Selbsthilfegesellschaften

Wichtige Arbeit leisten gerade bei chronisch progredienten Erkrankungen Selbsthilfegesellschaften. Während der Rehabilitation werden die Patienten auch darüber informiert. Generell wird ein enger Kontakt zu den Selbsthilfegesellschaften gepflegt. Für Patienten mit neuromuskulären Erkrankungen ist die Deutsche Gesellschaft für Muskelkranke in Freiburg aktiv.

Weitere Infos zum Download

Die Erfahrungen der Neurologischen Abteilung der Klinik Hoher Meißner wurden in der Zeitschrift Neurologie & Rehabilitation in einer Ausgabe mit dem Schwerpunkt-Thema „Rehabilitation bei neuromuskulären Erkrankungen“ (Ausgabe 1/2012) zusammengefasst.
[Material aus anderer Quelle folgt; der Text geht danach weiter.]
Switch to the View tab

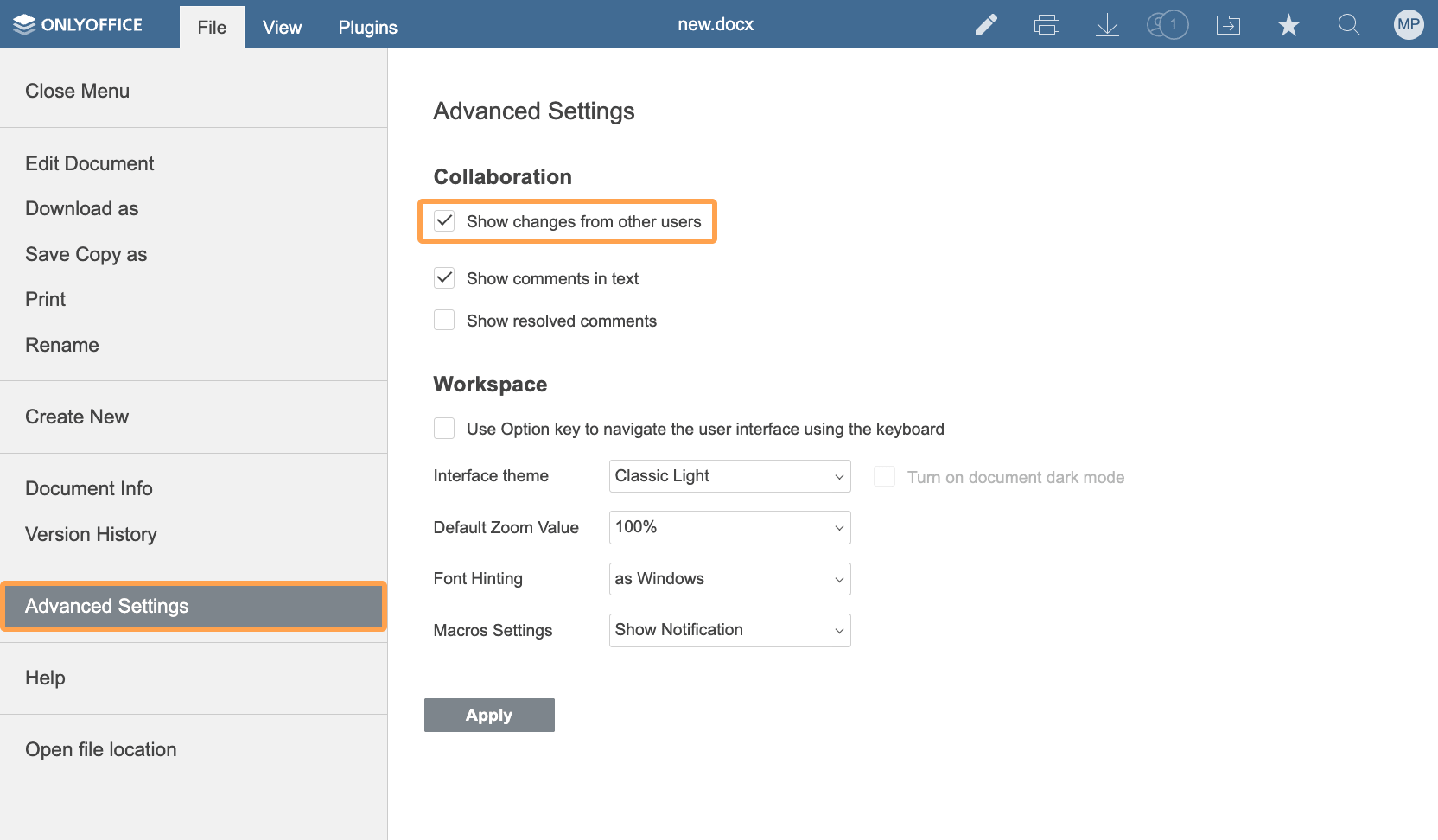click(282, 28)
Sie können hier als PDF folgende Beiträge herunterladen.

Die in der internationalen wissenschaftlichen Literatur wiedergegebenen Untersuchungen weisen auf die Effektivität rehabilitativer Behandlungen bei Patienten mit neuromuskulären Erkrankungen hin. Die Evaluierung der Patienten-Behandlungen in unserer Klinik bestätigen diese Ergebnisse.